Das Gehirn ist eigentlich unser richtiges Auge, das ständig Vergleichsparameter abtastet und damit eine Farbkonstante sucht und speichert. Farben spielen in der menschlichen Wahrnehmung eine zentrale Rolle und sind dabei allerdings mit eigenen individuellen Assoziationen verbunden. Und das ist der Grund, warum ich mich wahrscheinlich für den blauen Salon in Biebrich mit dem Thema Blau auseinandergesetzt habe oder weil mein Gehirn im Spiegel ständig Yves Klein sieht und damit blau assoziiert. Aber das ist mir jetzt auch völlig egal. Blau sieht man jedenfalls als Bindeglied zwischen Wasser/Meer und Auge des Menschen.

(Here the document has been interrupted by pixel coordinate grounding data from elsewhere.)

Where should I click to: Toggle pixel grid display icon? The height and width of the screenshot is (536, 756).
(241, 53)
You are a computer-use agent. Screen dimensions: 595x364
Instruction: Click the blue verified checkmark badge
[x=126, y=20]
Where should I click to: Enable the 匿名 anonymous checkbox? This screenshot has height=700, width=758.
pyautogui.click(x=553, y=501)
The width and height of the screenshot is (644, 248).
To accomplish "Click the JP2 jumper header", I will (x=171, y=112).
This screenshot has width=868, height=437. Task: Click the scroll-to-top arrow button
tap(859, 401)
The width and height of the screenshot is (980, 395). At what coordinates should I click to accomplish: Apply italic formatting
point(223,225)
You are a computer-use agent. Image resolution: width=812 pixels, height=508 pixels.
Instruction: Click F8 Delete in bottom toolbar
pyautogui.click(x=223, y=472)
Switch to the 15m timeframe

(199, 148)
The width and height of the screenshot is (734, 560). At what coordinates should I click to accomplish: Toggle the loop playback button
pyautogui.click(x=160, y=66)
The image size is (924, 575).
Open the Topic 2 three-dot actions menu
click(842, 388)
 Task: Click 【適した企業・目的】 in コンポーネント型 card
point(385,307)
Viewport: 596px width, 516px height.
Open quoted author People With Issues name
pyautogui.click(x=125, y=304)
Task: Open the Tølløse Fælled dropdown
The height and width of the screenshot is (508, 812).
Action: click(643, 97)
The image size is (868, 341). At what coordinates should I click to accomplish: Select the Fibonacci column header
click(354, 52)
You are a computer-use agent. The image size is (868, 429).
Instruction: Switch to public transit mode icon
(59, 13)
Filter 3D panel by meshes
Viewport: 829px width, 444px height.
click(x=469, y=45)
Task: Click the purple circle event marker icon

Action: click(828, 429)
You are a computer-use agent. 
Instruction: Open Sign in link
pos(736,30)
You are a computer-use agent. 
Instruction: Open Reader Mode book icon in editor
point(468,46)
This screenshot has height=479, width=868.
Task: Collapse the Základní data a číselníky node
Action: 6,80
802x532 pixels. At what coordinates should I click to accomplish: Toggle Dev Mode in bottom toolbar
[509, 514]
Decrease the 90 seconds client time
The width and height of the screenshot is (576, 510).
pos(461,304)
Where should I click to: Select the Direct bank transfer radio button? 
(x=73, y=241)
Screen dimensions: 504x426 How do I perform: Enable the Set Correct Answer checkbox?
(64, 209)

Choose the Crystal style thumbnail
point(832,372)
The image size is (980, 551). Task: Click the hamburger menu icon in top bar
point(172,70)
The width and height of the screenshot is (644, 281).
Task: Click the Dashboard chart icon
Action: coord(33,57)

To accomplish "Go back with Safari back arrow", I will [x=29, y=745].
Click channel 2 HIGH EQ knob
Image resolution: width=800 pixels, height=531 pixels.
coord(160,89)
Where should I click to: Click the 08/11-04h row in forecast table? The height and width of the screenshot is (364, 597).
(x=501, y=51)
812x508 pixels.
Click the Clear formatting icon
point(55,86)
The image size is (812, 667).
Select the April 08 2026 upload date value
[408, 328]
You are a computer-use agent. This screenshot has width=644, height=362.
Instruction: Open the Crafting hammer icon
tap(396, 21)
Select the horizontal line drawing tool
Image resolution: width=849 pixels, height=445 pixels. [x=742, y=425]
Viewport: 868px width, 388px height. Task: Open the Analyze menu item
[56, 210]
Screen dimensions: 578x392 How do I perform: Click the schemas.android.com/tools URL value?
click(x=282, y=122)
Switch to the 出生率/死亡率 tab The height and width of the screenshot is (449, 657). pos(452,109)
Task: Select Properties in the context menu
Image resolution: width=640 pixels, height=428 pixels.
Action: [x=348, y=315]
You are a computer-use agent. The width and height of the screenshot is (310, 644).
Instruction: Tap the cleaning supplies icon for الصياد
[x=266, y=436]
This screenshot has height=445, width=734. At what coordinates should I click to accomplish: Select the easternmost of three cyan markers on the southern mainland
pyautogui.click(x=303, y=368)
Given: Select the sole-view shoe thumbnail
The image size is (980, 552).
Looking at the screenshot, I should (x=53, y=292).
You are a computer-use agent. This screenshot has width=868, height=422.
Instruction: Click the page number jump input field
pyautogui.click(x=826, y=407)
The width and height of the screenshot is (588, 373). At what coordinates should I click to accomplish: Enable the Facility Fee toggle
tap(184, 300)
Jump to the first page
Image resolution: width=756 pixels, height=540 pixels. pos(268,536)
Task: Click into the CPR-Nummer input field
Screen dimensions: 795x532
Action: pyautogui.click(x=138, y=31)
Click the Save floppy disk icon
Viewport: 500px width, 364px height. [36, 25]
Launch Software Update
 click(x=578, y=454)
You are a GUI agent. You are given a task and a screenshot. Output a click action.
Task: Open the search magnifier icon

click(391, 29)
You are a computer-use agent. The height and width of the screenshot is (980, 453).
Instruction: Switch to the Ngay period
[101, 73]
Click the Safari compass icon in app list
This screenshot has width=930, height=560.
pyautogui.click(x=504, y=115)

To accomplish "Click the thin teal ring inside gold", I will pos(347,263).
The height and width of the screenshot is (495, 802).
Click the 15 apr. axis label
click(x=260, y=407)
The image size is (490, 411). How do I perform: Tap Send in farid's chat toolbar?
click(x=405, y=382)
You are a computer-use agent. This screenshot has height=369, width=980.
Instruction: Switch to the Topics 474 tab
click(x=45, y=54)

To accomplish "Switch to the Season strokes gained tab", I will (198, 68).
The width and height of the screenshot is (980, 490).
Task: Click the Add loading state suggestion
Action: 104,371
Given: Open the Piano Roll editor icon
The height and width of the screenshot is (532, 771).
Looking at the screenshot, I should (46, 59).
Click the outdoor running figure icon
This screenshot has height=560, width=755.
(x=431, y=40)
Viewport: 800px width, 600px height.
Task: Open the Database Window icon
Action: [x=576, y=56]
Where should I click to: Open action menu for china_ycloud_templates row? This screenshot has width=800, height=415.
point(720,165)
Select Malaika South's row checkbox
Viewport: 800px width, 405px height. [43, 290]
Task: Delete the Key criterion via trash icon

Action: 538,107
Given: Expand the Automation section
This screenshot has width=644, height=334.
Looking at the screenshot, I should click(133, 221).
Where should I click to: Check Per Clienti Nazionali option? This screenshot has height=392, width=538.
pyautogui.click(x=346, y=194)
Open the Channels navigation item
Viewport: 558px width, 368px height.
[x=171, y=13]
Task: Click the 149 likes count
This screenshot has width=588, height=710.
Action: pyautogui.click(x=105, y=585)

Bis ins 16.Jhrdt. glaubte man, dass sich das Meer am Horizont mit dem Blau des Himmels verschmelze. Und jenseits dieser blauen Linie lockte das Grenzenlose, das Geheimnisvolle, das Unendliche und die ferne Tiefe. Eine Fahrt ins Blaue war somit auch ein kleines Abenteuer ins Ungewisse und Magische. Blau wurde somit zum Sinnbild der Verbindung von Himmel, Luft und Meer und suggeriert Ferne, Sehnsucht und Unergründliches. Grundlage für die bildende Kunst, blau zu sehen! Und das ist gut so.
Die Hauptsache ist, dass wir mal über Farbe geredet haben. Und sie taucht immer wieder auf, die Frage: “Wie kommt das Blau in den Blauen Salon?“ Schaut es Euch einfach an!